Material for this exercise:

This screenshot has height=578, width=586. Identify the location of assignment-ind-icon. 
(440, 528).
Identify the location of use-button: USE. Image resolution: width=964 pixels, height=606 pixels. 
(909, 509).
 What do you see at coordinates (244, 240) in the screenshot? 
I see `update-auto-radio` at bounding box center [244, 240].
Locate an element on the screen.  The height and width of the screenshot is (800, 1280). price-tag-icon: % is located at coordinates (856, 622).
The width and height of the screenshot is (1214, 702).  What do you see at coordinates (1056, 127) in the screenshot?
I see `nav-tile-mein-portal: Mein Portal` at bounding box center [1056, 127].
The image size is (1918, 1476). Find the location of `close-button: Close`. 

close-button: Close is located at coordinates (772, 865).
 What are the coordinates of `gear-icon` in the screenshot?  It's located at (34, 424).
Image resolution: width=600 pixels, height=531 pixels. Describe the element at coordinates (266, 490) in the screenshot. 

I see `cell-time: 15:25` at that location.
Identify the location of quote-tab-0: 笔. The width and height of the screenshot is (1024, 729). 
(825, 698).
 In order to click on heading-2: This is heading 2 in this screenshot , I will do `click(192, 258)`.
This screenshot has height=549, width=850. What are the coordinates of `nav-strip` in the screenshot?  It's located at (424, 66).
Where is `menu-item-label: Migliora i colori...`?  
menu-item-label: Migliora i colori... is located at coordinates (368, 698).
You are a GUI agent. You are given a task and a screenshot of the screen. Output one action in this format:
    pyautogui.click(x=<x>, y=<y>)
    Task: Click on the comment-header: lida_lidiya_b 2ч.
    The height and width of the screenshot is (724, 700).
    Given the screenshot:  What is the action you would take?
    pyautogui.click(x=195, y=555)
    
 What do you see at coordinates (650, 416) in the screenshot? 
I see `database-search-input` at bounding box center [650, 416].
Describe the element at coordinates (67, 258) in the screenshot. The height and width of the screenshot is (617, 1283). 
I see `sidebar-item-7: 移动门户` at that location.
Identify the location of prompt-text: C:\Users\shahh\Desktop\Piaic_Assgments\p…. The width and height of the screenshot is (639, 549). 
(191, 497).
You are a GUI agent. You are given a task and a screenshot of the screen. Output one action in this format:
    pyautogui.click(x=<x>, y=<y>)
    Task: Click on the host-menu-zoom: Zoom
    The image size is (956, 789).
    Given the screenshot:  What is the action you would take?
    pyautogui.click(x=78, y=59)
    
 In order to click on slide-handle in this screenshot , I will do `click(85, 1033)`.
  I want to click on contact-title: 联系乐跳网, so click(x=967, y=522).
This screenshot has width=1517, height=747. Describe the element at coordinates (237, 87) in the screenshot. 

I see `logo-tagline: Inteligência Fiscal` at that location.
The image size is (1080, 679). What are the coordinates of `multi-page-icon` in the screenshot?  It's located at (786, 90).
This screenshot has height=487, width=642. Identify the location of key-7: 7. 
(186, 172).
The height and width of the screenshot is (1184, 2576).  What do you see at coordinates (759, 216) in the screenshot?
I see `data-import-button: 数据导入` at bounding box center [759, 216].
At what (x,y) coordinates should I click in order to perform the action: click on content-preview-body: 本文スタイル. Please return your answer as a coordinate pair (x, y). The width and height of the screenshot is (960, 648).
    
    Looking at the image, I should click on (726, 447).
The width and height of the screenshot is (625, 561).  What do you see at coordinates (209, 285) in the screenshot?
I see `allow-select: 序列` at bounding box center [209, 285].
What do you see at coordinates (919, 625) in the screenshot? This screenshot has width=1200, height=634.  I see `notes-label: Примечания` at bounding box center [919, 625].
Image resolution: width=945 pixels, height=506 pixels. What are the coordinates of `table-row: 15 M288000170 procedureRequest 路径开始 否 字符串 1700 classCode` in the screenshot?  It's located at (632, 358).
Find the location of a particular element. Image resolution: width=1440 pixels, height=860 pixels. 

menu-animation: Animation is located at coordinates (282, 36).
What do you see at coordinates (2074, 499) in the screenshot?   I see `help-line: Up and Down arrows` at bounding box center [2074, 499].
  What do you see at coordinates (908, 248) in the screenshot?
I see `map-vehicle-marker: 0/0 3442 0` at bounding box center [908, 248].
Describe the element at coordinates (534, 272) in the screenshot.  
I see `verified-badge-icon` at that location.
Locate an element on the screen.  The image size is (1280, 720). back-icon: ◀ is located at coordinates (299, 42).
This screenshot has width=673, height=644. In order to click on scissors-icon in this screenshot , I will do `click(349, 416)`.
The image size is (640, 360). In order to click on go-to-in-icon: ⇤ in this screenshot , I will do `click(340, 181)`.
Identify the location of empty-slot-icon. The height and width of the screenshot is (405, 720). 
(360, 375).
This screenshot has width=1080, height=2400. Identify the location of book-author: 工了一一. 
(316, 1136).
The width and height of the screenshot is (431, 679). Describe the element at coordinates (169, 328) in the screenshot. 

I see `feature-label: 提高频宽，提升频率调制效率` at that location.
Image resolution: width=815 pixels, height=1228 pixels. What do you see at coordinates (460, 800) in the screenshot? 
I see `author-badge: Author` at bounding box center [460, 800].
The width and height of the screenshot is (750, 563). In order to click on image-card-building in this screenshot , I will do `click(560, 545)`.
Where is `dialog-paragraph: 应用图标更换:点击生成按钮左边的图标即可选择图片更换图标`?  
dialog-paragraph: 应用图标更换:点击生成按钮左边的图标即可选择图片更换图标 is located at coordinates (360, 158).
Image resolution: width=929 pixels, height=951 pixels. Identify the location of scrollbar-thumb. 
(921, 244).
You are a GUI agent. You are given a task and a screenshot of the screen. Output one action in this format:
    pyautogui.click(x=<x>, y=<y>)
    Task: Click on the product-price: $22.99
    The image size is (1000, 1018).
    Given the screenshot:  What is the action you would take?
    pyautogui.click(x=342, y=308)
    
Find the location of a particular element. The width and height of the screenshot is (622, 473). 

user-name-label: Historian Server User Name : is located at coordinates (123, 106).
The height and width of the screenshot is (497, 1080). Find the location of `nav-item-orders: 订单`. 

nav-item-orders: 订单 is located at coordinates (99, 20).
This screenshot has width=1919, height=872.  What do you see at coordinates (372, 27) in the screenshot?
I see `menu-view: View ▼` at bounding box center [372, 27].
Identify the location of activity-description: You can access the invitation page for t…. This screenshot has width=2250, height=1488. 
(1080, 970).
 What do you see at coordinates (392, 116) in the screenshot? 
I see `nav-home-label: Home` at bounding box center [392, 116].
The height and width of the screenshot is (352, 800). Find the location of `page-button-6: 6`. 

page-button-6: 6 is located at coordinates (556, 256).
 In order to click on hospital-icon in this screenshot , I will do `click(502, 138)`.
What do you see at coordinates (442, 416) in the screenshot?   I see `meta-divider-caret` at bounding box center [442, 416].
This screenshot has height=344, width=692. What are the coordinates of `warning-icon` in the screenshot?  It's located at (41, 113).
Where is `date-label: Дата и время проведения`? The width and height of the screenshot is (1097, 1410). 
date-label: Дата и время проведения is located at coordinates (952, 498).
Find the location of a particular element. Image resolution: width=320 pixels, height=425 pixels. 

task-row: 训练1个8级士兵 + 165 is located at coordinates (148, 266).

Work to be completed: Copy the records starting at the line containing "Image resolution: width=815" and ending at the line containing "(921, 244).", renaming "scrollbar-thumb" to "scrollbar-handle" and leaving everything else as it is.

Solution below:
Image resolution: width=815 pixels, height=1228 pixels. What do you see at coordinates (460, 800) in the screenshot? 
I see `author-badge: Author` at bounding box center [460, 800].
The width and height of the screenshot is (750, 563). In order to click on image-card-building in this screenshot , I will do `click(560, 545)`.
Where is `dialog-paragraph: 应用图标更换:点击生成按钮左边的图标即可选择图片更换图标`?  
dialog-paragraph: 应用图标更换:点击生成按钮左边的图标即可选择图片更换图标 is located at coordinates (360, 158).
Image resolution: width=929 pixels, height=951 pixels. Identify the location of scrollbar-handle. 
(921, 244).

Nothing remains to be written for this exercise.